**SUPPLIED INFORMATION:**
····················
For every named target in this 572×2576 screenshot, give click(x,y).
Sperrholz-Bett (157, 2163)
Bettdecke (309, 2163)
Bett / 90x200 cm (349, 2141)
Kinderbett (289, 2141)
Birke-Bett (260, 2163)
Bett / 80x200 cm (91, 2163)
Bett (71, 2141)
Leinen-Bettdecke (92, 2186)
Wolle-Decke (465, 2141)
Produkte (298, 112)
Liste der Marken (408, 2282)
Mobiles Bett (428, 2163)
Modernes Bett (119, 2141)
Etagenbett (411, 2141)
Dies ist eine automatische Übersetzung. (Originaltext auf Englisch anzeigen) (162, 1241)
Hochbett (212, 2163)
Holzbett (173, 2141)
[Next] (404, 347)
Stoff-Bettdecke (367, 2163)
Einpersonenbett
····················
**ASSIGNED TASK:**
Print, without any change, the line containing "Produkte (298, 112)" and each line after it to the end of the material.

**SOLUTION TO THIS TASK:**
Produkte (298, 112)
Liste der Marken (408, 2282)
Mobiles Bett (428, 2163)
Modernes Bett (119, 2141)
Etagenbett (411, 2141)
Dies ist eine automatische Übersetzung. (Originaltext auf Englisch anzeigen) (162, 1241)
Hochbett (212, 2163)
Holzbett (173, 2141)
[Next] (404, 347)
Stoff-Bettdecke (367, 2163)
Einpersonenbett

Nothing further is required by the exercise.